▸ **Travail demandé**:
Indiquez uniquement le nombre de lignes du matériel ci-dessous qui contiennent la chaîne « screenshot ».

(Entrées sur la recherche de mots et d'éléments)
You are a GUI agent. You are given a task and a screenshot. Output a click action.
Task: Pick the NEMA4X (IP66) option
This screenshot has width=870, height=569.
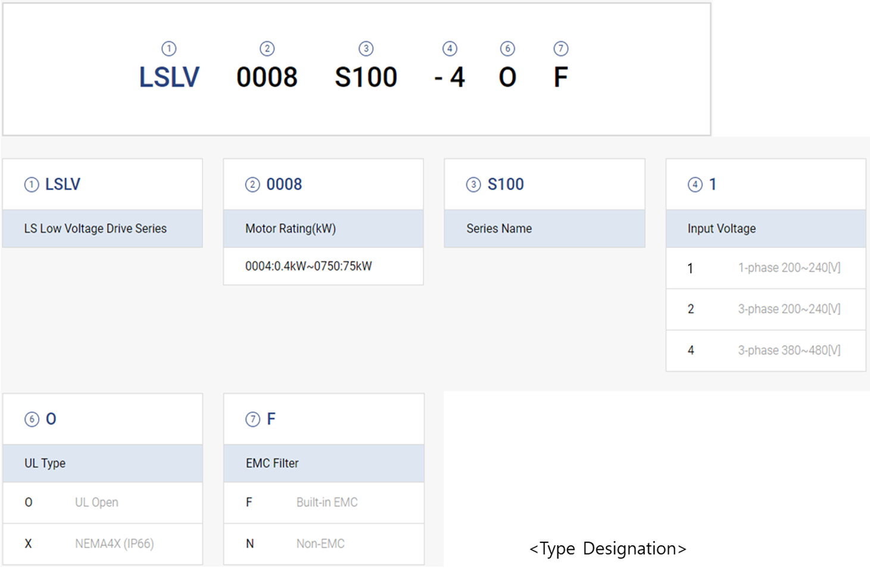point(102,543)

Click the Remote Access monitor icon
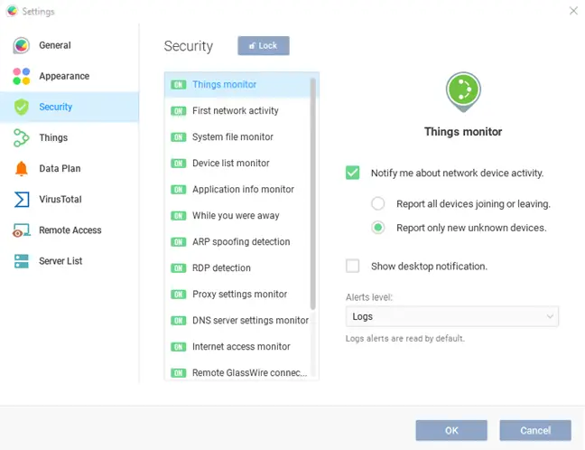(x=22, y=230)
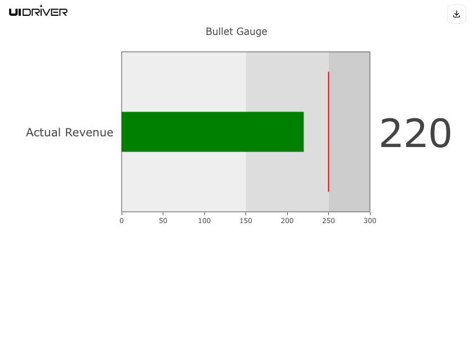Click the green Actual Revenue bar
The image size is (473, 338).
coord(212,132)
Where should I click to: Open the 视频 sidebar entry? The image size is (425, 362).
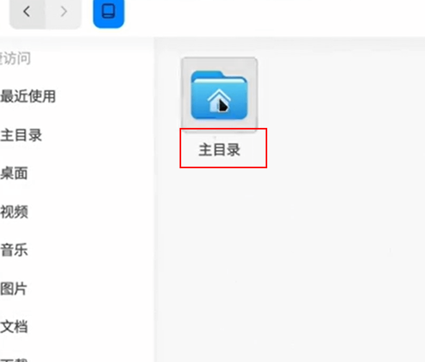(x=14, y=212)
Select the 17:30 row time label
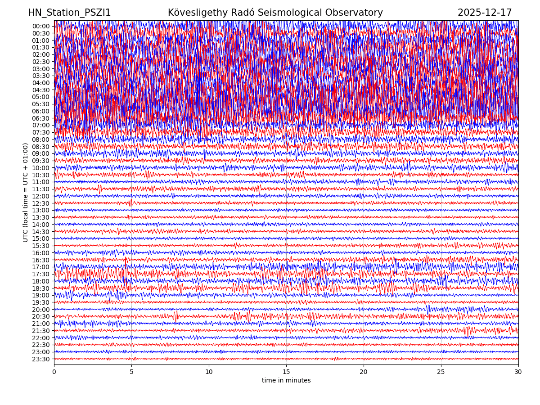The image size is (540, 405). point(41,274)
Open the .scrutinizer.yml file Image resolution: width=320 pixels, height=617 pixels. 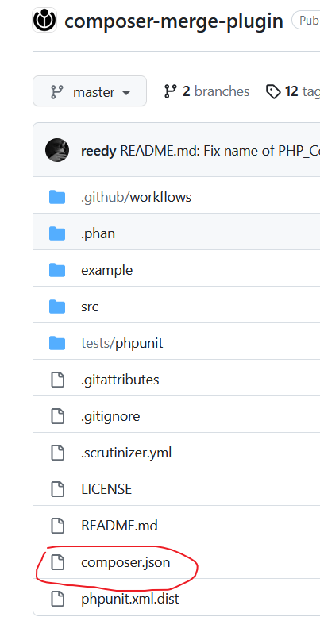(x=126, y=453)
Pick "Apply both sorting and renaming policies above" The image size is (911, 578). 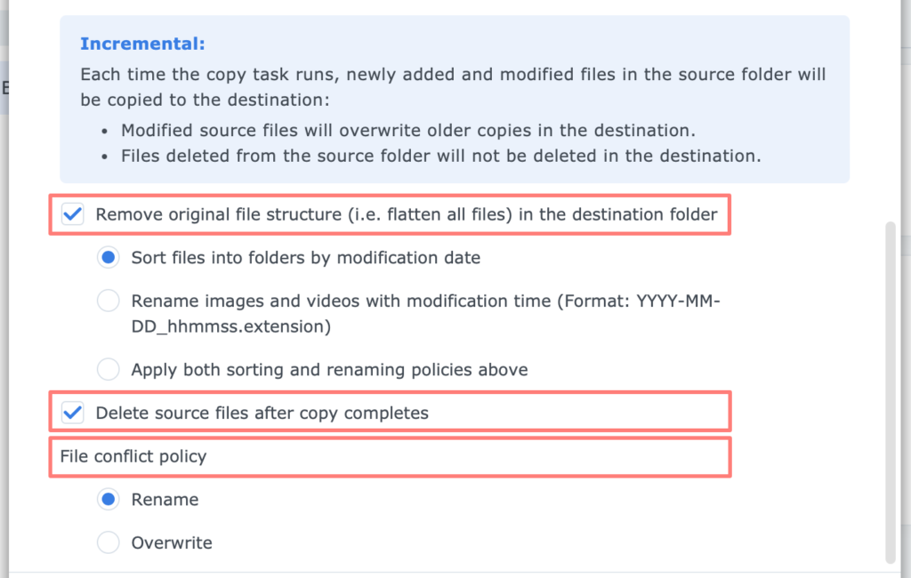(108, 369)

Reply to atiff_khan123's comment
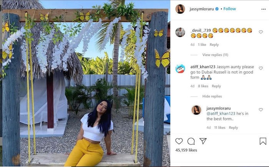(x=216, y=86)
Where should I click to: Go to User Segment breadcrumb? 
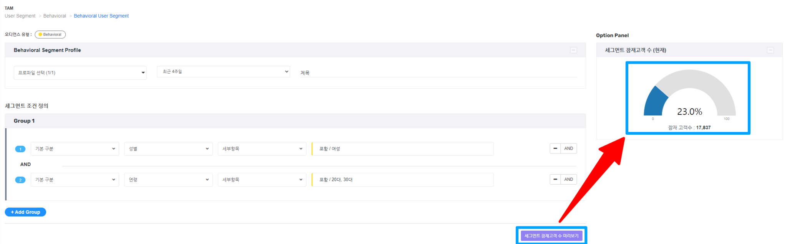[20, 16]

▸ **Résultat final**:
2